=== Study material ===
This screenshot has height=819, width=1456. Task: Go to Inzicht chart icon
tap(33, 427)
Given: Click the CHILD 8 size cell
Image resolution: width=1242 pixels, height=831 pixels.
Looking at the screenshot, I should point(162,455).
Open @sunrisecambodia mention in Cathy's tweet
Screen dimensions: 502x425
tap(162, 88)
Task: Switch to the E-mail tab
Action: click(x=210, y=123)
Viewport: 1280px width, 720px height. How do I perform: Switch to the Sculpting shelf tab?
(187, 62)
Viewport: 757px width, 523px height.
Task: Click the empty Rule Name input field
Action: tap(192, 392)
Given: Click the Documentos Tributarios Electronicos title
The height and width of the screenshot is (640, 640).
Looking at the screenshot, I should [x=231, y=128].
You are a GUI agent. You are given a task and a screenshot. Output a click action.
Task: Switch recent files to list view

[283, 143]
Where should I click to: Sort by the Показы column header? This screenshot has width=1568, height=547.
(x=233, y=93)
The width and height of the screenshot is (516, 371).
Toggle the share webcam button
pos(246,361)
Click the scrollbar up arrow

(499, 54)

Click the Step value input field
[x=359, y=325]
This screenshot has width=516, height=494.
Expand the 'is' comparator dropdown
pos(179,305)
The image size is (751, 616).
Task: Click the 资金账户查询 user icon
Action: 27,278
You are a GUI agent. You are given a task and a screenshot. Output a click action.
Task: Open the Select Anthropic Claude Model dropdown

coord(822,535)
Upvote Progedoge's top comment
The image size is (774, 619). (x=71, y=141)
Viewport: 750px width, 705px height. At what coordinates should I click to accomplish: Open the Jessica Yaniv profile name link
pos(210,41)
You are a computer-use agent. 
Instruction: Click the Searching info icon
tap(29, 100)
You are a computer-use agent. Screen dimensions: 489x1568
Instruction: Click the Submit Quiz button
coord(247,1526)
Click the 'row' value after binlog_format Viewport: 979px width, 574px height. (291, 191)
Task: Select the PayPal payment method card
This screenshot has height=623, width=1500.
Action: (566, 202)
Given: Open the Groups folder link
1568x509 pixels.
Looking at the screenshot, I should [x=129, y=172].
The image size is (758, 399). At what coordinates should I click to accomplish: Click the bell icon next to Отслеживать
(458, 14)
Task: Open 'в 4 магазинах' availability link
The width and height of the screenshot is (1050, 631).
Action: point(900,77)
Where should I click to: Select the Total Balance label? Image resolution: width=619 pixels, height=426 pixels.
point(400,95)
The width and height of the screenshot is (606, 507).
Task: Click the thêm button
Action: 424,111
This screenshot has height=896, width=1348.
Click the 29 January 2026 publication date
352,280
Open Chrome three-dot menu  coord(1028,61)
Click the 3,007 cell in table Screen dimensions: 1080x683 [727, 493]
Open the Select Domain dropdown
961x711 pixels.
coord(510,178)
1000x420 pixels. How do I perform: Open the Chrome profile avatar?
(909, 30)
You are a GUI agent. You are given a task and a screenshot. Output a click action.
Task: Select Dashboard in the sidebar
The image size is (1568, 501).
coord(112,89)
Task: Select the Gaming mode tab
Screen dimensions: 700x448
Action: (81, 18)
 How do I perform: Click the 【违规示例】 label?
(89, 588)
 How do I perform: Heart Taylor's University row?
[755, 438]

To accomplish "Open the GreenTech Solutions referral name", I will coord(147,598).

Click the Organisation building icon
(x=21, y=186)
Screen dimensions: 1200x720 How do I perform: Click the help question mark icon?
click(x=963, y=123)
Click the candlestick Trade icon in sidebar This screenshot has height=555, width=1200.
===
* What the task asks *
Find the lines of the listing that contain the string "sidebar" and give how many there are, with no other words.

* Response below *
2